Don’t know what it is with me and the setting sun, but lately it seems to be encouraging me to take a second look at things.
An enigmatic sculpture on one day. An ordinary STOP sign on another.
Or more precisely, the reverse side of a STOP sign in my neighborhood. It didn’t seem like art in this instance, but it certainly got my attention – the way the light played on an object I must’ve seen a thousand times before.
I wonder if it was like that for Peter when Jesus asked him to step apart for a time of quiet prayer. The Impetuous Apostle, mere minutes after declaring his unshakeable faith in Christ, lets his mind wander a bit in the Garden of Gethsemane. Jesus encourages him bluntly: “Watch and pray.” Yet he cannot keep his weary eyes from drifting off into sleep.
Was it because Peter thought he’d seen all this before? Jesus, heading off to a quiet place to pray? Nothing to see here. Nothing significant to notice.
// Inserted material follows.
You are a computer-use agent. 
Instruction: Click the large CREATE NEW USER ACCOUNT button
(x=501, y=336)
And it chills me to admit how my own heart tends to frost over at the prospect of today encountering one of the longest Gospel readings of the liturgical year.
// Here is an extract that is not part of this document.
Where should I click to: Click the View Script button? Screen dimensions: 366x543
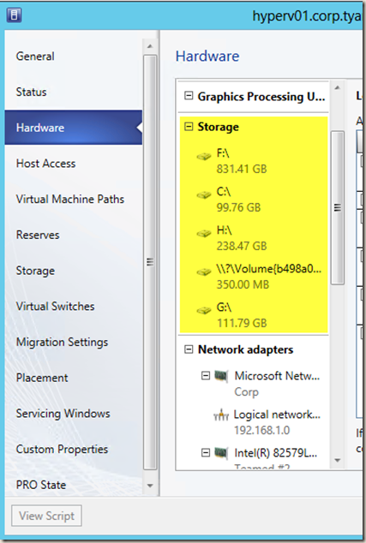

“Let’s pick up the pace. Let’s keep this proclamation moving. We’ve heard it SO many times before…”
When I examine these dusty stirrings in my heart – when I take a second look at my world-worn attitude – I find myself stepping squarely into the Impetuous Apostle’s grimy sandals:
Peter was following [Jesus] at a distance as far as the high priest’s courtyard…
“Following…at a distance.” In other words, “Sure, Jesus – I’ll be your disciple. But it really has to be on my terms. I’d like to retain control of the situation, if you don’t mind.”
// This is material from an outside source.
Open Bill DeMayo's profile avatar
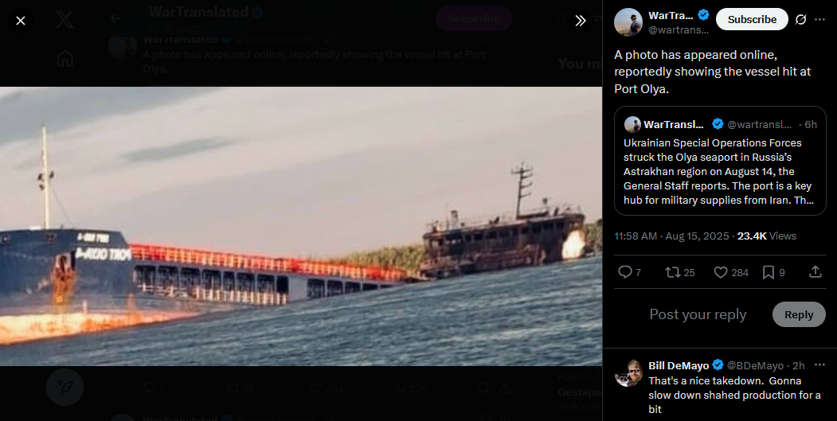The image size is (837, 421). [628, 373]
So when I say “Jesus is Lord,” when I confess my faith in him during the Creed, is my declaration in fact any less hollow than that of the High Priest?
“I order you to tell us under oath before the living God whether you are the Christ, the Son of God.”
“You have said so,” Jesus wryly observes. And as the events of his Passion continue to unfold, I take a second look. I notice that in the end, Jesus has no real need of a hollow confession of faith – whether from Peter, from the High Priest, or from me.
Even the rocks and stones themselves proclaim the Truth of the situation:
And behold, the veil of the sanctuary was torn in two from top to bottom. The earth quaked, rocks were split, tombs were opened, and the bodies of many saints who had fallen asleep were raised. And coming forth from their tombs after his resurrection, they entered the holy city and appeared to many. The centurion and the men with him who were keeping watch over Jesus feared greatly when they saw the earthquake and all that was happening, and they said, “Truly, this was the Son of God!”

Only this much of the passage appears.